This is the second of Lee’s blog’s, the first can be found here.
- Conflicts of interest between farming and environmental conservation, the provision of social/leisure facilities and economic diversification
- Participation by local people in local democracy and decision making
- Poor infrastructure away from the main cities
- Inability to retain young people in rural communities
The most interesting point for me was that in the Netherlands, if you live more than 40km from a big town or city, you are considered “remote” and the big infrastructure issues focus on broadband (lack of market interest to provide in rural areas – where have we heard this before) and public transport, where some communities have limited connectivity (but always some) to the main service centres. The challenges of building in a flat, watery country are very different from an upland and island nation; but they are no less challenging in some ways.
The Dutch delegate also outlined some possible solutions and one really caught my eye. The Dutch government has devolved budget and responsibility to the municipality level (sometimes as small as 10k people) for healthcare. This is based on the belief that they are best placed to decide what their local community needs, and how best to deliver it. One service they now provide is “Care Farms” where people suffering from poor mental wellbeing, or who have mental health issues can refer themselves (and in some cases be referred by a health professional). The clients are paired up with a local farm and are given the chance to work in the outdoors with animals and crops, overseen by the farm manager and a qualified health care professional. The belief is that working in the outdoors improves mental wellbeing and health, allows the client to continue to earn a wage, and also provides an alternative source of labour for family farms.
The delegate from Belgium was from near Gent in Flanders. He suggested the big issues there are:
- Infrastructure is under strain as people seek to commute to urban centres
- Villages lack opportunities for young people and this has a knock on effect for the provision and sustainability of public services
In Croatia, the country is often split into two main zones: coastal; and continental. In the coastal area there are problems of reliance on tourism for income, the seasonality of jobs, affordability of housing and facilities and the loss of young people to Germany and Austria in particular. In the continental area the problems are similar, but the issue of land value is the opposite. Land is pretty cheap, but this makes it difficult to access finance as the farmers in particular find that they have insufficient assets to secure a loan.

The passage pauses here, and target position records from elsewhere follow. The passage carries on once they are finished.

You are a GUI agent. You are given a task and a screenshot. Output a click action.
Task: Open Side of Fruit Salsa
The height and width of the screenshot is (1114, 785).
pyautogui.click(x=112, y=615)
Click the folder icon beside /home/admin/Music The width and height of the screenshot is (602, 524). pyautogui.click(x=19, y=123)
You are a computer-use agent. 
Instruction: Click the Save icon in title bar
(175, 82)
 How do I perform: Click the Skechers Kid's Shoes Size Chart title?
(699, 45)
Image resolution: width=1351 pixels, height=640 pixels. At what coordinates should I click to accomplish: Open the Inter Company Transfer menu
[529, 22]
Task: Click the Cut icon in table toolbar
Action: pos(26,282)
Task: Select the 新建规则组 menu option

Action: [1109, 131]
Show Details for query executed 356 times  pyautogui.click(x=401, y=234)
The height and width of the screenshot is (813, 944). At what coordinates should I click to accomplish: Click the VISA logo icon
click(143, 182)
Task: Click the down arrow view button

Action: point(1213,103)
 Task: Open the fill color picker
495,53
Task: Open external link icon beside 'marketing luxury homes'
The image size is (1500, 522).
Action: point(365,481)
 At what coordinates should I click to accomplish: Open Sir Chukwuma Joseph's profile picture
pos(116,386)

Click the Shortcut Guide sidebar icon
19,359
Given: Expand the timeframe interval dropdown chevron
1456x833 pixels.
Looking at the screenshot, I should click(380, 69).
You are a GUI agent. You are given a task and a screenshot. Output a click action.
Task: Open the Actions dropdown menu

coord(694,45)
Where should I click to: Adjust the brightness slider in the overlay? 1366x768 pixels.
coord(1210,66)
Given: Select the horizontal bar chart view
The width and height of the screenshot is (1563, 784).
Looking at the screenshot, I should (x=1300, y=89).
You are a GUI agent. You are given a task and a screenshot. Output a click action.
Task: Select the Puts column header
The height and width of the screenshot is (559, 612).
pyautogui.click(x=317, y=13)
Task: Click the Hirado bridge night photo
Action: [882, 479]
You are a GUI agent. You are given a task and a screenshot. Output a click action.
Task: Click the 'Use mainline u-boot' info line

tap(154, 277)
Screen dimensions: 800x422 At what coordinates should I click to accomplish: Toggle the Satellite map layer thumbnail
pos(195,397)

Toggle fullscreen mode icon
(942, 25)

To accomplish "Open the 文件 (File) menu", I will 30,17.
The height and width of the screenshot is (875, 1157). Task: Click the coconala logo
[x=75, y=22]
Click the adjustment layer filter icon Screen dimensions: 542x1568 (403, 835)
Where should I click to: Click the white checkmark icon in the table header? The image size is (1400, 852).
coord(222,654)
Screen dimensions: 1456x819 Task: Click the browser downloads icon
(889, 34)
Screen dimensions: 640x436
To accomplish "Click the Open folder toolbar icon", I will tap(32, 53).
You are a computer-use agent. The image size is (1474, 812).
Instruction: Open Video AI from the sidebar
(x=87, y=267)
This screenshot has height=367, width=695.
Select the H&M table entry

The Estonian delegate talked about the challenges facing the country since the collapse of communism and the privatisation of what had previously been communal assets. The biggest issue was around forests, with private owners clear felling areas to make profit (the state is apparently better at replanting). This is having a large impact on local culture and society as Estonians have a real affinity with their natural woodlands and the ability to supplement diet with picking fruits and mushrooms from these areas. Plantations tend to be quick growing monocultures, which do not provide this social amenity.